Written problem: Copy the entries below, substituting "Command" for every occurrence of "Instruction" and leaving everything else unchanged.

◆ ◆ ◆ ◆ ◆

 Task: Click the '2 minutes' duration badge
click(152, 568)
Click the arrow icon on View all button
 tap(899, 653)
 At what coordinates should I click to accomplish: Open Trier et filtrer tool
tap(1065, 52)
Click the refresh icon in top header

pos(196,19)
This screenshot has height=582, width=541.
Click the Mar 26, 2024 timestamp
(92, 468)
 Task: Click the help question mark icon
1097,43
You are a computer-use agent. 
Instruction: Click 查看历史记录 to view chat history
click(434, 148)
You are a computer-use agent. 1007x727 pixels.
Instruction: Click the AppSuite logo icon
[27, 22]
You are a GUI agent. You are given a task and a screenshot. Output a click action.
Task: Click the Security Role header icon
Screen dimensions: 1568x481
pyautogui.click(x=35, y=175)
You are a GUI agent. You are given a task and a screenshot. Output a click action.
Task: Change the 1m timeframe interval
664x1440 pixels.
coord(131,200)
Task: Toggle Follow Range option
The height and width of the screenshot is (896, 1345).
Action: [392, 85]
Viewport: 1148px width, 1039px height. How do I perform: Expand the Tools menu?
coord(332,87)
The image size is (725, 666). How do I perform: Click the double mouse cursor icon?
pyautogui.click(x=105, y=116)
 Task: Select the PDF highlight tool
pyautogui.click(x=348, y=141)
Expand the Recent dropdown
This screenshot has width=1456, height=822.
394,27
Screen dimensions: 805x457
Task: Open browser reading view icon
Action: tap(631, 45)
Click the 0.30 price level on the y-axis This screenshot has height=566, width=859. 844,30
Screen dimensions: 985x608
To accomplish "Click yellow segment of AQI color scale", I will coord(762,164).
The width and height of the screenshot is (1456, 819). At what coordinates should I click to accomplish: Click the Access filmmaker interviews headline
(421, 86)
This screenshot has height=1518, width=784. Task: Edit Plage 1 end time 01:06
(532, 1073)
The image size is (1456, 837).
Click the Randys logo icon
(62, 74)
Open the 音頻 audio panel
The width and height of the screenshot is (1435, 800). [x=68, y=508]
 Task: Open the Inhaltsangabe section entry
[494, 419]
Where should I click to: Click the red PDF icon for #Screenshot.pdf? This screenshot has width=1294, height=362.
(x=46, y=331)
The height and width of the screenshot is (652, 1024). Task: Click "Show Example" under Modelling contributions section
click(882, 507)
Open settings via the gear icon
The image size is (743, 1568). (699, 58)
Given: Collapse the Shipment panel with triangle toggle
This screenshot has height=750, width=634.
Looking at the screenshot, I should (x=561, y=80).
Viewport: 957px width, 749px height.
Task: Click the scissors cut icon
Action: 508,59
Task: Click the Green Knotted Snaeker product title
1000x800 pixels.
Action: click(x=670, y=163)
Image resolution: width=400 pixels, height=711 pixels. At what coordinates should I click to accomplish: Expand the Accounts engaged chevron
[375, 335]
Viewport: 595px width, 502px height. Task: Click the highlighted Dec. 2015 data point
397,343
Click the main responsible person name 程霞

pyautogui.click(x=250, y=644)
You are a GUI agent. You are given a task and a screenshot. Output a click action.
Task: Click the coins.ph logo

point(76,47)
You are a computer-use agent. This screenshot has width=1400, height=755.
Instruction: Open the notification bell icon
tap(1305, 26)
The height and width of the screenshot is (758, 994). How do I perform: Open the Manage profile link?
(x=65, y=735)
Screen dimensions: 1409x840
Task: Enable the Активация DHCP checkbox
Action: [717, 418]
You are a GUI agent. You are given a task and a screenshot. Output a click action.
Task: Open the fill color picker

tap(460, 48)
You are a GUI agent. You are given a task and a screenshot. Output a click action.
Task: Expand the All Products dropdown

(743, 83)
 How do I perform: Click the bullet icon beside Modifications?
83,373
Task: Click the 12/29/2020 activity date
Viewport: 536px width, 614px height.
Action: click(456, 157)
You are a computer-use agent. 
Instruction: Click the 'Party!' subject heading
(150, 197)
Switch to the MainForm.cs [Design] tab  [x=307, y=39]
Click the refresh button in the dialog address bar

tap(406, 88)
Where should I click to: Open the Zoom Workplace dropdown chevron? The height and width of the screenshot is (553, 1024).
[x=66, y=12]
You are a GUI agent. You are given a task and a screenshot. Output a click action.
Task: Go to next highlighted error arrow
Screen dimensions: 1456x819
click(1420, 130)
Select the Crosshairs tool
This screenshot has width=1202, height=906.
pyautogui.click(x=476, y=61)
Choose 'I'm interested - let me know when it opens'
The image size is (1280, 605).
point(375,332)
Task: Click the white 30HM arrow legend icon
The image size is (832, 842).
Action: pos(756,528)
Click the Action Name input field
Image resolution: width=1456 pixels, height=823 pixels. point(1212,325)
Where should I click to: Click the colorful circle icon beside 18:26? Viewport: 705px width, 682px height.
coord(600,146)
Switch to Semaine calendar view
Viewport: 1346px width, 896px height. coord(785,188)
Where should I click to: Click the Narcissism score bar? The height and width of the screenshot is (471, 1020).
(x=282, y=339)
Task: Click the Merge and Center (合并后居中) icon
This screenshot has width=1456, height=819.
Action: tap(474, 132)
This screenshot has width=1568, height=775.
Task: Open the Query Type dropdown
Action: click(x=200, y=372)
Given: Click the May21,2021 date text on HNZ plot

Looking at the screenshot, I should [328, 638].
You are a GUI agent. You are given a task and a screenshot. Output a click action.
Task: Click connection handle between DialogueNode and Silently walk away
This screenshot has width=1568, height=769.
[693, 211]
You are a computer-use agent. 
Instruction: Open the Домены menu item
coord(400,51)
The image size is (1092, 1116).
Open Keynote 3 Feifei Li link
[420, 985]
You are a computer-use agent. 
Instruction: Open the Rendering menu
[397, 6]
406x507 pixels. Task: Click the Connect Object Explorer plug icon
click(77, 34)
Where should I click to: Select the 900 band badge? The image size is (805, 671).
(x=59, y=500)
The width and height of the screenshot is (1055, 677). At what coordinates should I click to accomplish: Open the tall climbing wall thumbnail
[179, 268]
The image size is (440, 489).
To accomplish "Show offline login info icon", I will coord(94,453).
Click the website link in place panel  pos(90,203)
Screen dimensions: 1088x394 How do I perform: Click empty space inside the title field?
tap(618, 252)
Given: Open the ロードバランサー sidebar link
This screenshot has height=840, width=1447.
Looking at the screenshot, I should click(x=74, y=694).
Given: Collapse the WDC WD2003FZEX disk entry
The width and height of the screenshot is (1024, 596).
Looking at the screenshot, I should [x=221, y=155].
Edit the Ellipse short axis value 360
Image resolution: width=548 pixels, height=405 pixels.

◆ ◆ ◆ ◆ ◆

Written solution:
 Task: Click the '2 minutes' duration badge
click(152, 568)
Click the arrow icon on View all button
 tap(899, 653)
 At what coordinates should I click to accomplish: Open Trier et filtrer tool
tap(1065, 52)
Click the refresh icon in top header

pos(196,19)
This screenshot has height=582, width=541.
Click the Mar 26, 2024 timestamp
(92, 468)
 Task: Click the help question mark icon
1097,43
You are a computer-use agent. 
Command: Click 查看历史记录 to view chat history
click(434, 148)
You are a computer-use agent. 1007x727 pixels.
Command: Click the AppSuite logo icon
[27, 22]
You are a GUI agent. You are given a task and a screenshot. Output a click action.
Task: Click the Security Role header icon
Screen dimensions: 1568x481
pyautogui.click(x=35, y=175)
You are a GUI agent. You are given a task and a screenshot. Output a click action.
Task: Change the 1m timeframe interval
664x1440 pixels.
coord(131,200)
Task: Toggle Follow Range option
The height and width of the screenshot is (896, 1345).
Action: [392, 85]
Viewport: 1148px width, 1039px height. How do I perform: Expand the Tools menu?
coord(332,87)
The image size is (725, 666). How do I perform: Click the double mouse cursor icon?
pyautogui.click(x=105, y=116)
 Task: Select the PDF highlight tool
pyautogui.click(x=348, y=141)
Expand the Recent dropdown
This screenshot has width=1456, height=822.
394,27
Screen dimensions: 805x457
Task: Open browser reading view icon
Action: tap(631, 45)
Click the 0.30 price level on the y-axis This screenshot has height=566, width=859. 844,30
Screen dimensions: 985x608
To accomplish "Click yellow segment of AQI color scale", I will coord(762,164).
The width and height of the screenshot is (1456, 819). At what coordinates should I click to accomplish: Click the Access filmmaker interviews headline
(421, 86)
This screenshot has height=1518, width=784. Task: Edit Plage 1 end time 01:06
(532, 1073)
The image size is (1456, 837).
Click the Randys logo icon
(62, 74)
Open the 音頻 audio panel
The width and height of the screenshot is (1435, 800). [x=68, y=508]
 Task: Open the Inhaltsangabe section entry
[494, 419]
Where should I click to: Click the red PDF icon for #Screenshot.pdf? This screenshot has width=1294, height=362.
(x=46, y=331)
The height and width of the screenshot is (652, 1024). Task: Click "Show Example" under Modelling contributions section
click(882, 507)
Open settings via the gear icon
The image size is (743, 1568). (699, 58)
Given: Collapse the Shipment panel with triangle toggle
This screenshot has height=750, width=634.
Looking at the screenshot, I should (x=561, y=80).
Viewport: 957px width, 749px height.
Task: Click the scissors cut icon
Action: 508,59
Task: Click the Green Knotted Snaeker product title
1000x800 pixels.
Action: click(x=670, y=163)
Image resolution: width=400 pixels, height=711 pixels. At what coordinates should I click to accomplish: Expand the Accounts engaged chevron
[375, 335]
Viewport: 595px width, 502px height. Task: Click the highlighted Dec. 2015 data point
397,343
Click the main responsible person name 程霞

pyautogui.click(x=250, y=644)
You are a GUI agent. You are given a task and a screenshot. Output a click action.
Task: Click the coins.ph logo

point(76,47)
You are a computer-use agent. This screenshot has width=1400, height=755.
Command: Open the notification bell icon
tap(1305, 26)
The height and width of the screenshot is (758, 994). How do I perform: Open the Manage profile link?
(x=65, y=735)
Screen dimensions: 1409x840
Task: Enable the Активация DHCP checkbox
Action: [717, 418]
You are a GUI agent. You are given a task and a screenshot. Output a click action.
Task: Open the fill color picker

tap(460, 48)
You are a GUI agent. You are given a task and a screenshot. Output a click action.
Task: Expand the All Products dropdown

(743, 83)
 How do I perform: Click the bullet icon beside Modifications?
83,373
Task: Click the 12/29/2020 activity date
Viewport: 536px width, 614px height.
Action: click(456, 157)
You are a computer-use agent. 
Command: Click the 'Party!' subject heading
(150, 197)
Switch to the MainForm.cs [Design] tab  [x=307, y=39]
Click the refresh button in the dialog address bar

tap(406, 88)
Where should I click to: Open the Zoom Workplace dropdown chevron? The height and width of the screenshot is (553, 1024).
[x=66, y=12]
You are a GUI agent. You are given a task and a screenshot. Output a click action.
Task: Go to next highlighted error arrow
Screen dimensions: 1456x819
click(1420, 130)
Select the Crosshairs tool
This screenshot has width=1202, height=906.
pyautogui.click(x=476, y=61)
Choose 'I'm interested - let me know when it opens'
The image size is (1280, 605).
point(375,332)
Task: Click the white 30HM arrow legend icon
The image size is (832, 842).
Action: pos(756,528)
Click the Action Name input field
Image resolution: width=1456 pixels, height=823 pixels. point(1212,325)
Where should I click to: Click the colorful circle icon beside 18:26? Viewport: 705px width, 682px height.
coord(600,146)
Switch to Semaine calendar view
Viewport: 1346px width, 896px height. coord(785,188)
Where should I click to: Click the Narcissism score bar? The height and width of the screenshot is (471, 1020).
(x=282, y=339)
Task: Click the Merge and Center (合并后居中) icon
This screenshot has width=1456, height=819.
Action: tap(474, 132)
This screenshot has width=1568, height=775.
Task: Open the Query Type dropdown
Action: click(x=200, y=372)
Given: Click the May21,2021 date text on HNZ plot

Looking at the screenshot, I should [328, 638].
You are a GUI agent. You are given a task and a screenshot. Output a click action.
Task: Click connection handle between DialogueNode and Silently walk away
This screenshot has width=1568, height=769.
[693, 211]
You are a computer-use agent. 
Command: Open the Домены menu item
coord(400,51)
The image size is (1092, 1116).
Open Keynote 3 Feifei Li link
[420, 985]
You are a computer-use agent. 
Command: Open the Rendering menu
[397, 6]
406x507 pixels. Task: Click the Connect Object Explorer plug icon
click(77, 34)
Where should I click to: Select the 900 band badge? The image size is (805, 671).
(x=59, y=500)
The width and height of the screenshot is (1055, 677). At what coordinates should I click to accomplish: Open the tall climbing wall thumbnail
[179, 268]
The image size is (440, 489).
To accomplish "Show offline login info icon", I will coord(94,453).
Click the website link in place panel  pos(90,203)
Screen dimensions: 1088x394 How do I perform: Click empty space inside the title field?
tap(618, 252)
Given: Open the ロードバランサー sidebar link
This screenshot has height=840, width=1447.
Looking at the screenshot, I should click(x=74, y=694).
Given: Collapse the WDC WD2003FZEX disk entry
The width and height of the screenshot is (1024, 596).
Looking at the screenshot, I should [x=221, y=155].
Edit the Ellipse short axis value 360
Image resolution: width=548 pixels, height=405 pixels.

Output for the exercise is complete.